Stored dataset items
▼▼▼

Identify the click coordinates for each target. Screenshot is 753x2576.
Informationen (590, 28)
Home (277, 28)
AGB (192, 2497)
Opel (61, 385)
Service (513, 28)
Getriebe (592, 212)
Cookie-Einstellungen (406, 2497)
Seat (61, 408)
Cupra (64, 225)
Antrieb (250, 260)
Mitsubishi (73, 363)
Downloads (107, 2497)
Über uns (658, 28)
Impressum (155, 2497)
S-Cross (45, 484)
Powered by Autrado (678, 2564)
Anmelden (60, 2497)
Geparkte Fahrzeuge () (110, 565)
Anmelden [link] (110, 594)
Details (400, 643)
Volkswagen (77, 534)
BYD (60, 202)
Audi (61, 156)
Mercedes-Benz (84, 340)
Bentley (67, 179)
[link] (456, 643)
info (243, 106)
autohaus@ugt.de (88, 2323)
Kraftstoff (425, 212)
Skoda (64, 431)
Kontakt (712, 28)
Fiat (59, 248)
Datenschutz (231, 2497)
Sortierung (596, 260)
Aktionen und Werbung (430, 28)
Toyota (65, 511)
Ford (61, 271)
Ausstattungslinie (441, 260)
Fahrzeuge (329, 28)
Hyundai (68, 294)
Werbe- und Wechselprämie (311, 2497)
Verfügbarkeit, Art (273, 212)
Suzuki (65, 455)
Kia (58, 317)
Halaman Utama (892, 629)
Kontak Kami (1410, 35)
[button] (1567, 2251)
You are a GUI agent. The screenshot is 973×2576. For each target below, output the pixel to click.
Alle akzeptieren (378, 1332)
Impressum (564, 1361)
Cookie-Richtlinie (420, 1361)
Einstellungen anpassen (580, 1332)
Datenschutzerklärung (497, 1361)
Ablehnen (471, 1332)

▲▲▲

WHAT TO DO →
Nothing but the lines from the one with "AGB (192, 2497)" through the final line of the records may appear in the answer, and each must be transcribed exactly.

PROBLEM SOLUTION →
AGB (192, 2497)
Opel (61, 385)
Service (513, 28)
Getriebe (592, 212)
Cookie-Einstellungen (406, 2497)
Seat (61, 408)
Cupra (64, 225)
Antrieb (250, 260)
Mitsubishi (73, 363)
Downloads (107, 2497)
Über uns (658, 28)
Impressum (155, 2497)
S-Cross (45, 484)
Powered by Autrado (678, 2564)
Anmelden (60, 2497)
Geparkte Fahrzeuge () (110, 565)
Anmelden [link] (110, 594)
Details (400, 643)
Volkswagen (77, 534)
BYD (60, 202)
Audi (61, 156)
Mercedes-Benz (84, 340)
Bentley (67, 179)
[link] (456, 643)
info (243, 106)
autohaus@ugt.de (88, 2323)
Kraftstoff (425, 212)
Skoda (64, 431)
Kontakt (712, 28)
Fiat (59, 248)
Datenschutz (231, 2497)
Sortierung (596, 260)
Aktionen und Werbung (430, 28)
Toyota (65, 511)
Ford (61, 271)
Ausstattungslinie (441, 260)
Fahrzeuge (329, 28)
Hyundai (68, 294)
Werbe- und Wechselprämie (311, 2497)
Verfügbarkeit, Art (273, 212)
Suzuki (65, 455)
Kia (58, 317)
Halaman Utama (892, 629)
Kontak Kami (1410, 35)
[button] (1567, 2251)
You are a GUI agent. The screenshot is 973×2576. For each target below, output the pixel to click.
Alle akzeptieren (378, 1332)
Impressum (564, 1361)
Cookie-Richtlinie (420, 1361)
Einstellungen anpassen (580, 1332)
Datenschutzerklärung (497, 1361)
Ablehnen (471, 1332)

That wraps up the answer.